» Texte extrait:
━━━━

L'image d'Etty Hillesum évoque bien le travail de désencombrement de la foi accompli par Maurice Bellet. Philosophe et théologien, il est aussi psychanalyste. Par sa capacité à entendre l'inconscient et le non-dit qui marquent nos images, souvent trop culturelles et peu évangéliques, de Dieu et de la religion, il vient aider à purifier et à refonder notre foi. Son livre le plus célèbre, Le Dieu pervers (Desclée de Brouwer, 1979), est en cela un ouvrage majeur. Mais chacun de ses articles entraîne le lecteur dans une marche tâtonnante et décapante qui fraie un chemin de liberté heureux et étonnant, mais au prix d'une grande exigence de vérité. Jaillit à nouveau de l'Évangile une Parole de vie qui rend sel et goût à vivre, au sein d'un monde et d'une culture qui se tissent quotidiennement sans référence à Dieu.

Entre spiritualité et sciences humaines

Ainsi Maurice Bellet ouvre-t-il une voie originale, dont Christus sera porteur, entre, d'un côté, les héritiers d'une stricte référence aux « exercices spirituels » et à la tradition ignatienne et, de l'autre, les partisans d'une ouverture sans réserves aux sciences humaines qui relisent autrement nos rapports humains. Cette voie est celle où le Christ nous précède en s'incarnant dans ce monde incertain et profondément évolutif. Notre désir d'une vie plus sensée, plus juste, cherche à discerner, grâce à l'Évangile, les pièges à éviter, les déserts à traverser, les bienfaits à accueillir, pour donner toute sa chair au Ressuscité. Les sciences humaines, quant à elles, aident à entrer dans une relation plus réaliste à nous-même et aux autres, par la mise au jour des forces psychologiques, culturelles et sociales qui travaillent nos actions et notre vie dans ses multiples facettes. De ce désir en travail renaît une foi plus critique et plus humble. Plus critique, elle reconnaît et partage ce qu'elle doit à autrui, à la culture, à la recherche historique et sociale d'une justice qu'elle contribue à incarner à la manière de Jésus. Plus humble, elle ne cesse de se découvrir « faiblesse de croire », comme l'écrit Michel de Certeau. Non pas au sens d'une impuissance infantile ou affectée, qui mènerait à l'extinction, mais au sens où la foi ne possède jamais celui à qui nous faisons place en nous, et qui fonde notre confiance en lui. Cette expérience nous dépouille, comme Jésus lui-même dans sa Passion, de toutes les assurances et de toutes les puissances que nous sommes toujours tentés d'installer solidement et de défendre dans le monde comme dans nos propres vies : avoir, savoir, pouvoir. « Le Christ est l'au-delà toujours nouveau de la religion ou de la Sagesse où l'homme ne cesse de s'installer », écrit Bellet en 1989. La faiblesse, nous dit Paul dans la première lettre aux Corinthiens, « c'est ce que Dieu a choisi pour confondre les forts » (1 Co 1,27). La foi ne fait pas de nous des « forts » dans le monde ou dans la société. Elle est l'ouverture et le mouvement intérieurs vers Dieu et les autres qu'accomplit en nous cette heureuse faiblesse. Elle nous fait entrer dans la ressemblance et la suite du Christ.

━━━━

» Consigne A: Réécrivez tout le passage du texte sur Maurice Bellet qui va de « L'image d'Etty Hillesum » jusqu'à « référence à Dieu. », en remplaçant « foi » par « croyance ».
» Consigne B: Poursuivez le texte sur Maurice Bellet en rédigeant la partie qui vient après sa dernière phrase.
Les enregistrements qui suivent proviennent d'une source distincte de ce texte.

━━━━

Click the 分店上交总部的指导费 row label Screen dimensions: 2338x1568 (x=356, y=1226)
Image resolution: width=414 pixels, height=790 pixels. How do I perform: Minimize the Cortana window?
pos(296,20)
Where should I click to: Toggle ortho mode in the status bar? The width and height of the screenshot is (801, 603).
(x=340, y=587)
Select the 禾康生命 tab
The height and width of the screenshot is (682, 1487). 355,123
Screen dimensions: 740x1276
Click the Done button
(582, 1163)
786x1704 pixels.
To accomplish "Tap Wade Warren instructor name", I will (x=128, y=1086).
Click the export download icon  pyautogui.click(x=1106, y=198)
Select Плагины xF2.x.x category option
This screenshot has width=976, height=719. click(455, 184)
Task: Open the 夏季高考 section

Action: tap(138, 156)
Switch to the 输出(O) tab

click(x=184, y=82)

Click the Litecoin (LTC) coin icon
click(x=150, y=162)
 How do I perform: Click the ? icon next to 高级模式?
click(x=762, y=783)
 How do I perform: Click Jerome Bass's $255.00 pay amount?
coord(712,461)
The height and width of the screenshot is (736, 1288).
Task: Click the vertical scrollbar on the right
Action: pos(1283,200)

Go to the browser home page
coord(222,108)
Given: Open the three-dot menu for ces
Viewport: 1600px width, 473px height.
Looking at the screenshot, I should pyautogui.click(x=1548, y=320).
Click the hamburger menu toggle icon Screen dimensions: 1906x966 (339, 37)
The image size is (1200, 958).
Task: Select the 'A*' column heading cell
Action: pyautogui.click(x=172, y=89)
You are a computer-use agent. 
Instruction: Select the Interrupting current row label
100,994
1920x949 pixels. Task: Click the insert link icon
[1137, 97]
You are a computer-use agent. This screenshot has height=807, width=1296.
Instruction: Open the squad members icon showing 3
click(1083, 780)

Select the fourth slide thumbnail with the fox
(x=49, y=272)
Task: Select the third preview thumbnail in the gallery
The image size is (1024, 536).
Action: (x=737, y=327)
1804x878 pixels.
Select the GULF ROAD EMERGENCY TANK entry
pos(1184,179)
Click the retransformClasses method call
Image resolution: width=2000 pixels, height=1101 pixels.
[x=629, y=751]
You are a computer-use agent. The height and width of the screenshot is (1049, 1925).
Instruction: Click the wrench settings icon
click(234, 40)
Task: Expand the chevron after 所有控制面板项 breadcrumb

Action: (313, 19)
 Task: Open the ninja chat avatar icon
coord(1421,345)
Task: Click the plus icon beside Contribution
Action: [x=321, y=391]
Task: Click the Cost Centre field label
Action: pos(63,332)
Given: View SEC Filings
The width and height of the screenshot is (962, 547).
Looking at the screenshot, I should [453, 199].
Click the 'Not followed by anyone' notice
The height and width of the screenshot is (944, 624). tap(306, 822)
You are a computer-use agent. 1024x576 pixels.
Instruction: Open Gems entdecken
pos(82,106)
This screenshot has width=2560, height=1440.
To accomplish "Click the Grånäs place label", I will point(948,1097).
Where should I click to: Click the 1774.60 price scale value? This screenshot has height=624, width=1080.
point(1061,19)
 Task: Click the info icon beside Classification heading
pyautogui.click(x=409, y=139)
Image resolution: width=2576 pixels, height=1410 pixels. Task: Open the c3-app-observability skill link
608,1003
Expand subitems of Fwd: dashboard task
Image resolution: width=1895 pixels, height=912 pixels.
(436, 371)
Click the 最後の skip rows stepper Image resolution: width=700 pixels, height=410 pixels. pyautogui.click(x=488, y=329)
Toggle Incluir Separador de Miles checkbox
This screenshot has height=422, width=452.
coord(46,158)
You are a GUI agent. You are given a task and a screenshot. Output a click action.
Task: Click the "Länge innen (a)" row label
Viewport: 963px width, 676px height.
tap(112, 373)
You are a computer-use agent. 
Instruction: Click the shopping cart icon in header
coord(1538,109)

━━━━

» Résultat A:
L'image d'Etty Hillesum évoque bien le travail de désencombrement de la croyance accompli par Maurice Bellet. Philosophe et théologien, il est aussi psychanalyste. Par sa capacité à entendre l'inconscient et le non-dit qui marquent nos images, souvent trop culturelles et peu évangéliques, de Dieu et de la religion, il vient aider à purifier et à refonder notre croyance. Son livre le plus célèbre, Le Dieu pervers (Desclée de Brouwer, 1979), est en cela un ouvrage majeur. Mais chacun de ses articles entraîne le lecteur dans une marche tâtonnante et décapante qui fraie un chemin de liberté heureux et étonnant, mais au prix d'une grande exigence de vérité. Jaillit à nouveau de l'Évangile une Parole de vie qui rend sel et goût à vivre, au sein d'un monde et d'une culture qui se tissent quotidiennement sans référence à Dieu.

» Résultat B:
Une ascèse au service de l'amour

Discerner des chemins qui mènent à Dieu ne relève donc pas seulement d'une interrogation philosophique ou théologique pour Maurice Bellet. C'est inséparablement un travail sur soi, un travail d'orfèvre, une ascèse. Chaque avancée dans la foi nous dépouille un peu plus de ce qui particularise et encombre notre écoute d'un Dieu qui ne cesse de nous attirer et d'échapper à nos certitudes. Il nous appelle par là à renoncer à notre désir de le retenir et de le figer tel qu'il nous a donné de goûter sa présence un jour, et dans ces circonstances-là. Loin d'obéir à une exigence de perfection personnelle qui pourrait relever davantage de l'image que nous nous faisons de nous-même que de l'Évangile, l'ascèse est l'œuvre patiente et minutieuse que l'amour de l'autre opère en nous, si nous lui faisons place et voulons coopérer avec lui. L'ascèse est un fruit de l'amour et du désir qu'il engendre, c'est pourquoi elle s'en remet à la confiance et à l'aide d'un autre, un « ancien » expérimenté comme le pratiquaient les Pères du désert. La relation d'accompagnement spirituel témoigne de l'authenticité de notre désir d'accueillir Dieu en nous et de notre docilité à son Esprit pour répondre à son amour dans toute notre vie. L'écoute fraternelle d'une sœur ou d'un frère est l'unique moyen pour « se laisser aller », comme aimait à dire Maurice Bellet, c'est-à-dire de laisser parler notre peur de perdre notre « illusion chrétienne », cet ensemble de pratiques et de savoirs sur Dieu inculqués qui nous identifient comme chrétiens ou comme catholiques. Reconnaître la peur qui nous retient est la condition et le premier pas à faire pour entrer dans le mouvement d'une foi vivante. Une oreille fraternelle s'avère irremplaçable pour discerner les peurs qui nous ligotent, les renoncements à opérer, les vrais combats à mener, contre le mensonge et la mort, tout ce qui étouffe en nous le désir de vivre selon l'Évangile en suivant le Christ. Maurice Bellet en savait quelque chose, lui qui passa une grande partie de son temps à recevoir et à aider de nombreuses personnes à trouver le chemin où le Christ, qui frappait à leur porte, les précédait.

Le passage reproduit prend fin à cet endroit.